There has been a long controversy over “legacy” admissions and the politically well connected applicants in law schools. The University of Illinois law school has been entangled in this controversy with the release of an embarrassing email exchange between former Dean Heidi Hurd, Chancellor Richard Herman, and Illinois State Sen. Chris Lauzen on a student Hurd believed was unworthy of admission — but then accepted.
Lauzen wanted a student admitted and, rather than a simple letter of recommendation, he called the school’s lobbyist.
Hurd wrote Chancellor Richard Herman saying “She won’t hurt us terribly, but she certainly won’t help us. She will almost certainly be denied admission if the process unfolds as we predict. But she can probably do the work. If you tell me we need to do this one, we will. We’ll remember it though!”
Herman was replied with “Please admit. I understand no harm.” That of course depends on the meaning of harm and whether you include fairness, academic excellence, or the avoiding of hypocrisy.
Admissions may fall into the category of legislation and sausage with things that you do not want to watch being made. However, the emails were discovered by the Tribune under a Freedom of Information Act which is exploring the admission of unworthy students to please powerful donors or politicians.
One such rejected student was a a relative of Antoin “Tony” Rezko, a shady character connected in a land deal with the Obamas and later convicted on public corruption charges. The student was admitted after the intervention of former Gov. Rod Blagojevich, who is now under indictment himself.
What is astonishing is the Lauzen insists that he not only acted appropriately but that Hurd should be fired for the tone of her emails” “If it were me, I’d fire her, maybe for insolence.”

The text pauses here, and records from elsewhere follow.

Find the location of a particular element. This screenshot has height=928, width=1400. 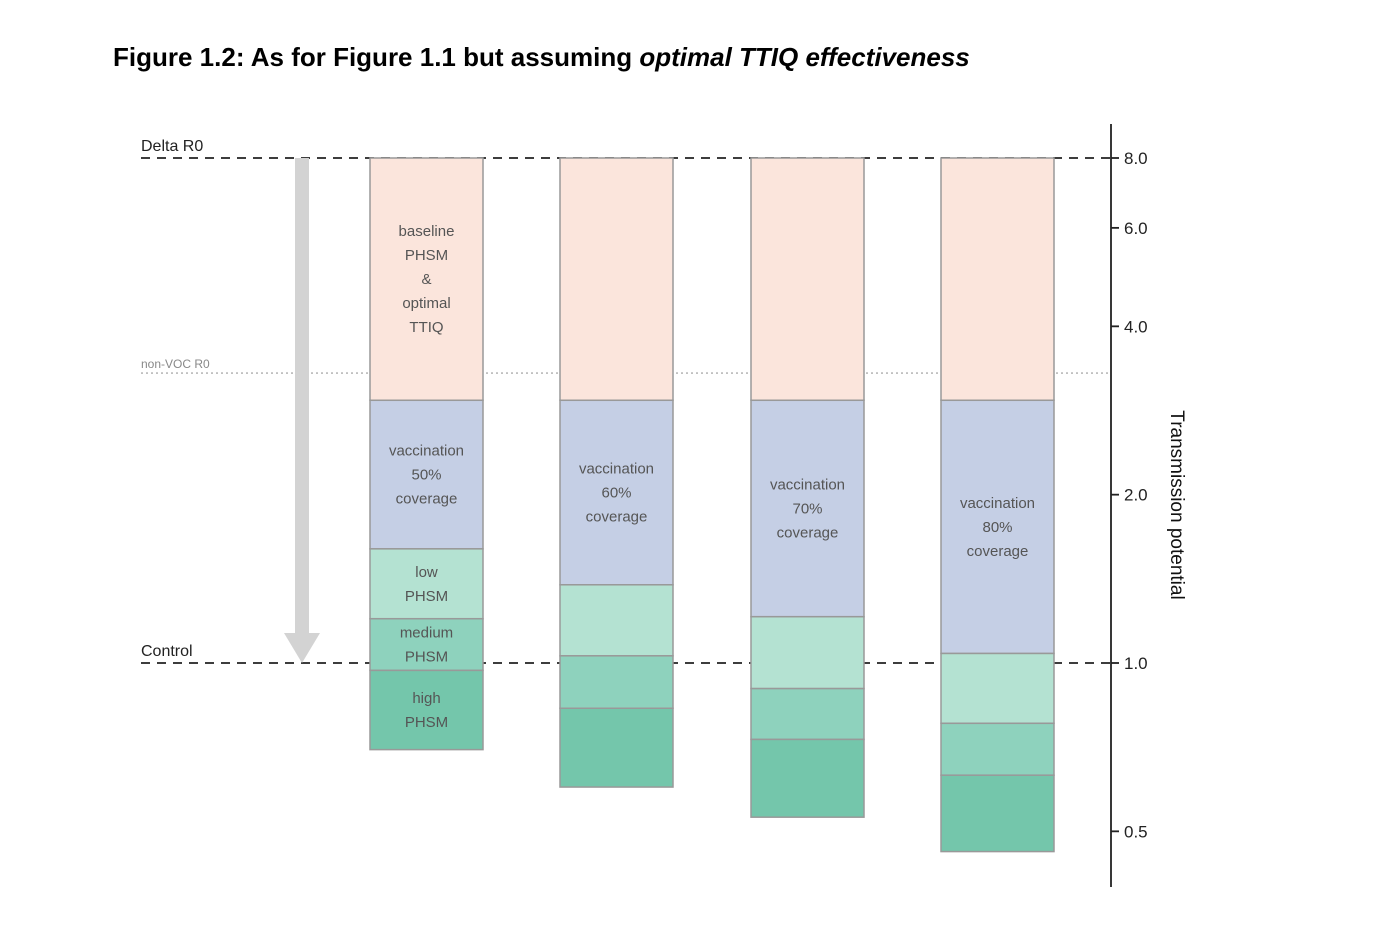

bar-1-vaccination-label: coverage is located at coordinates (427, 500).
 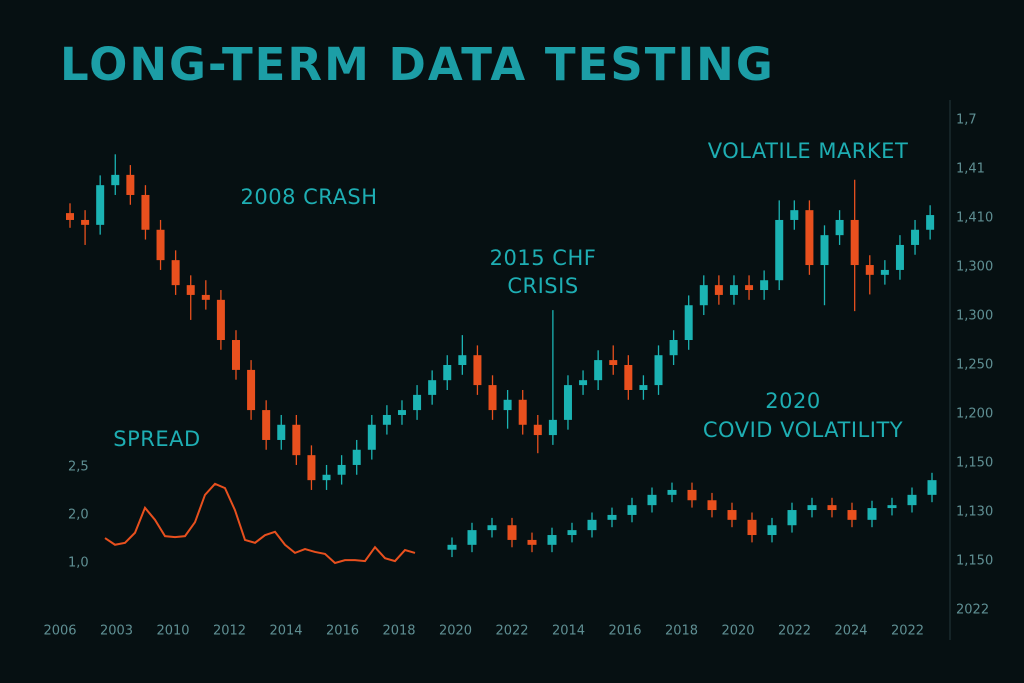 What do you see at coordinates (974, 366) in the screenshot?
I see `y-tick-label: 1,250` at bounding box center [974, 366].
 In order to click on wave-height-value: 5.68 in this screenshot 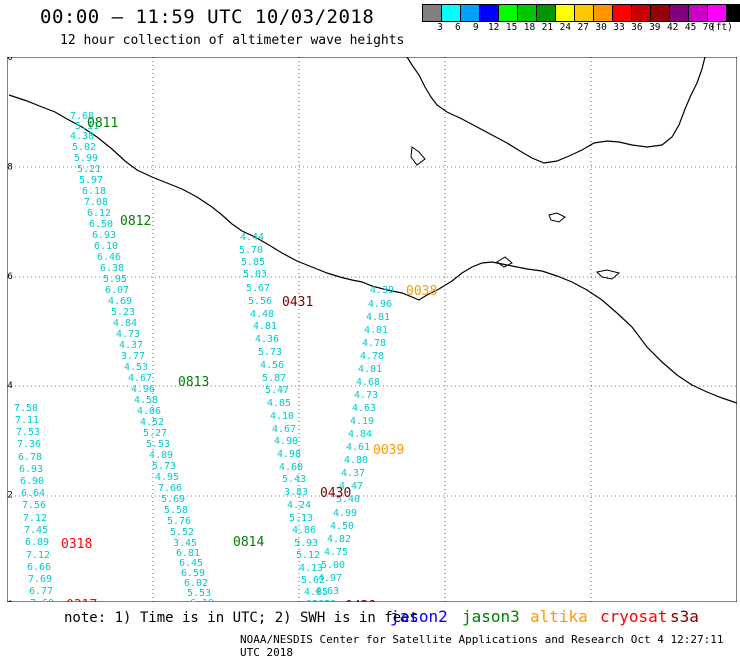, I will do `click(324, 600)`.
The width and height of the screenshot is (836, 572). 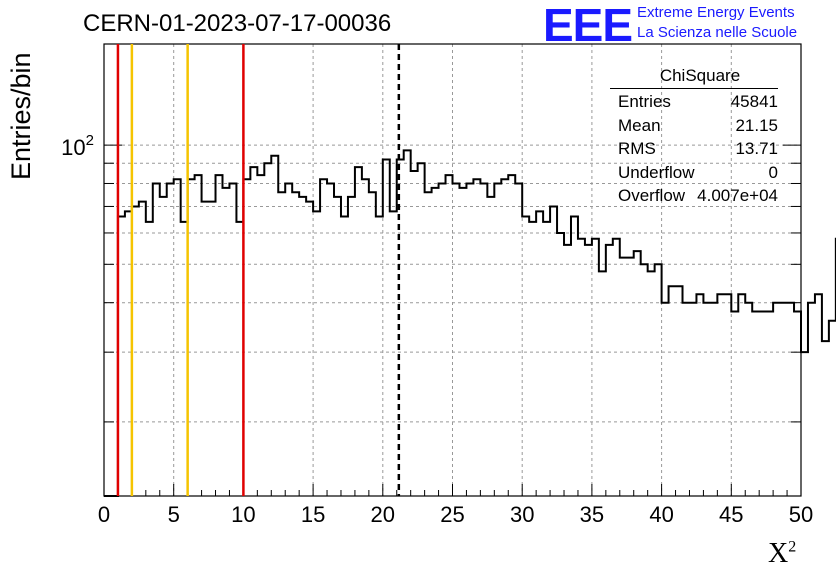 What do you see at coordinates (588, 26) in the screenshot?
I see `eee-logo: EEE` at bounding box center [588, 26].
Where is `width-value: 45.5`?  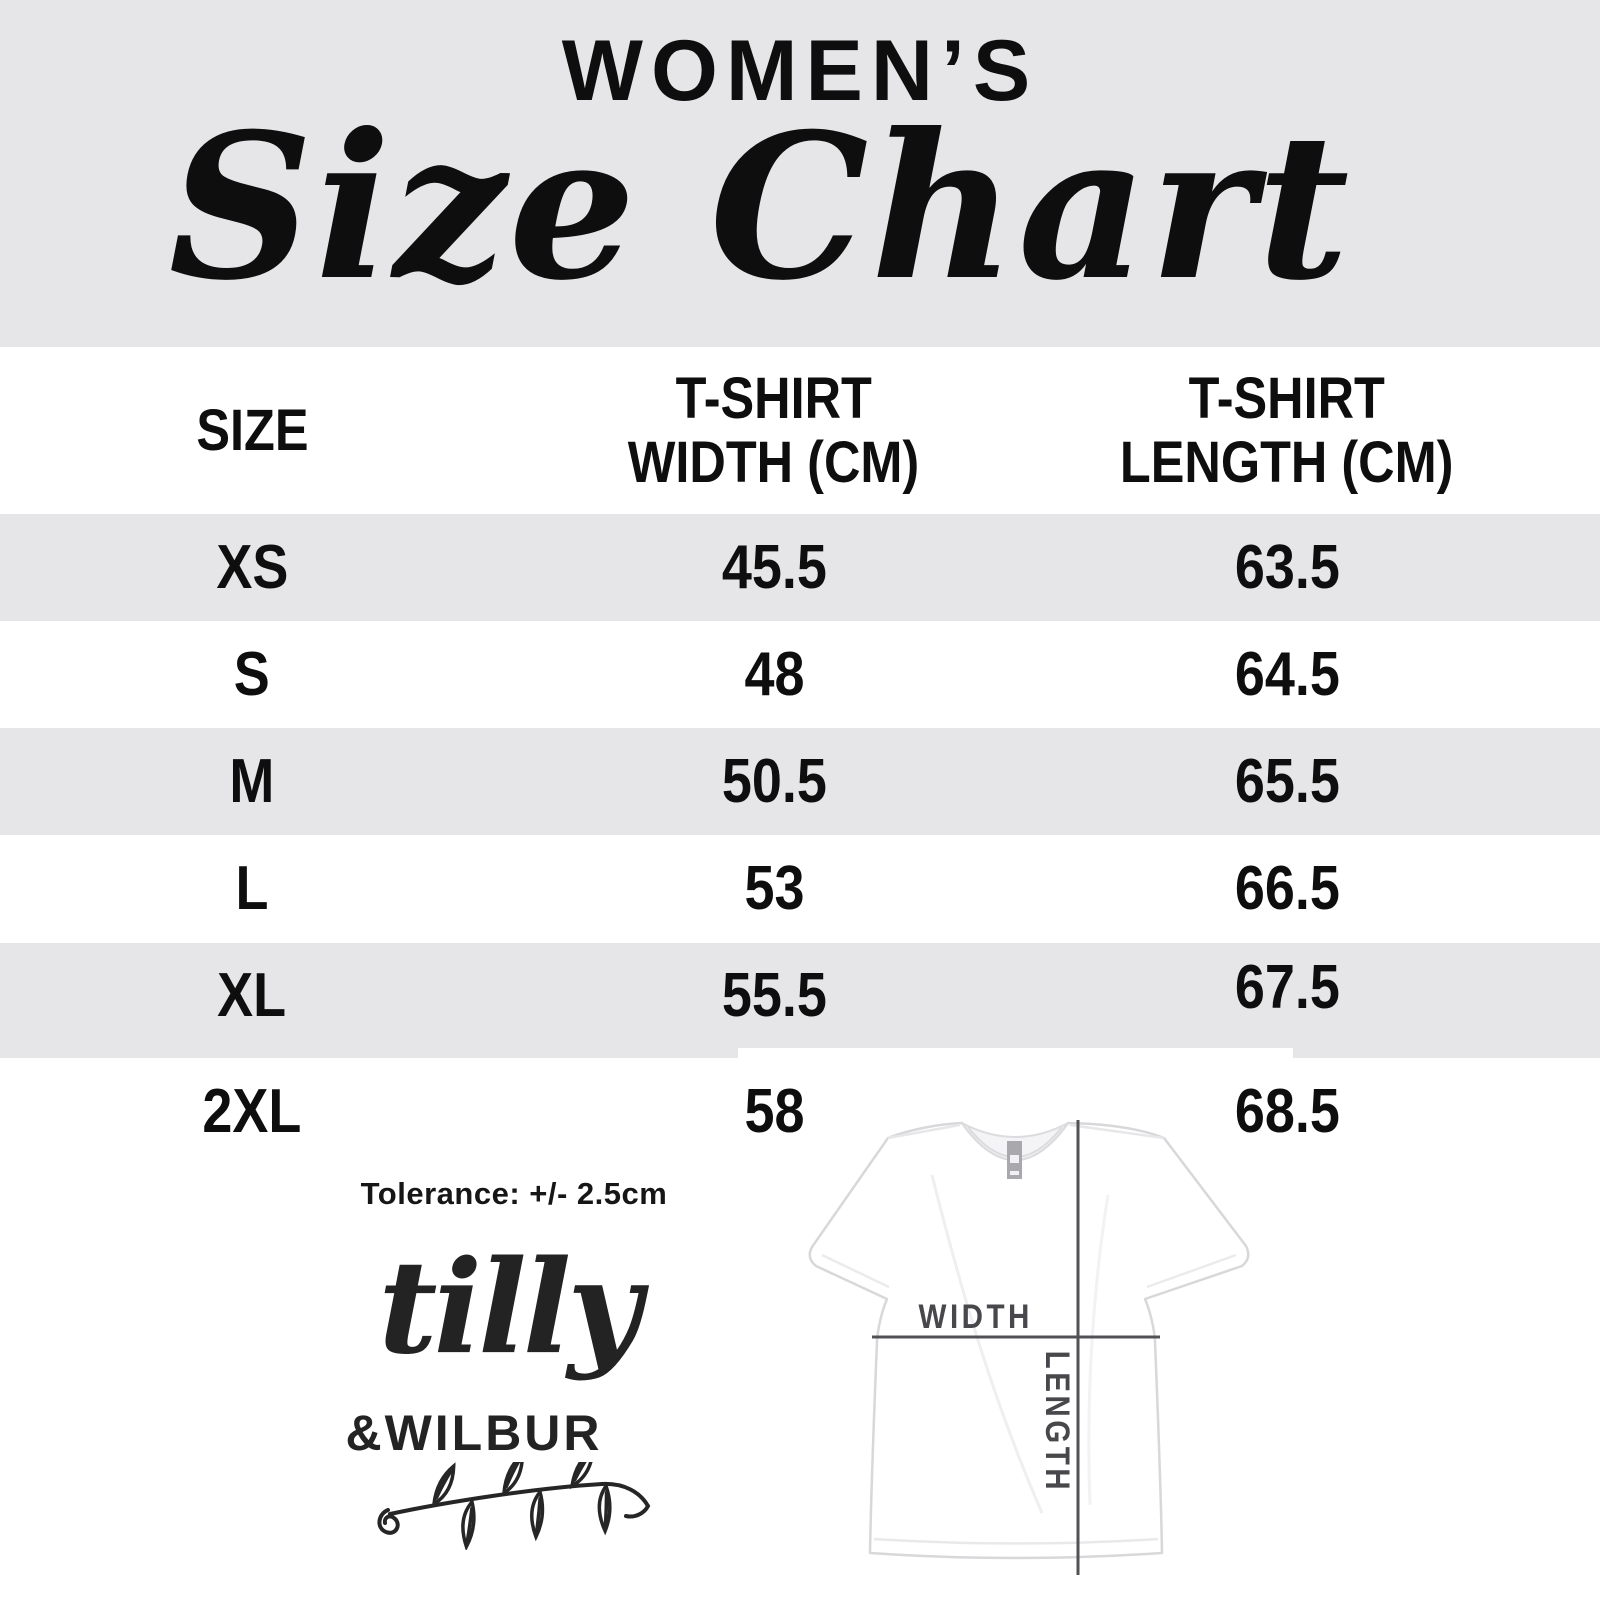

The fact is that this is hardly unique to the University of Illinois. However, the intervention of the Chancellor is not so common and might have led some deans to push back on the control of the law school over its own affairs. Nevertheless, Hurd is obviously not subtle in telling Herman that this is not a fair selection or good choice for the school. I expect many deans would feel uncomfortable with such a review of emails and messages — part of the benefits of being private rather than public schools.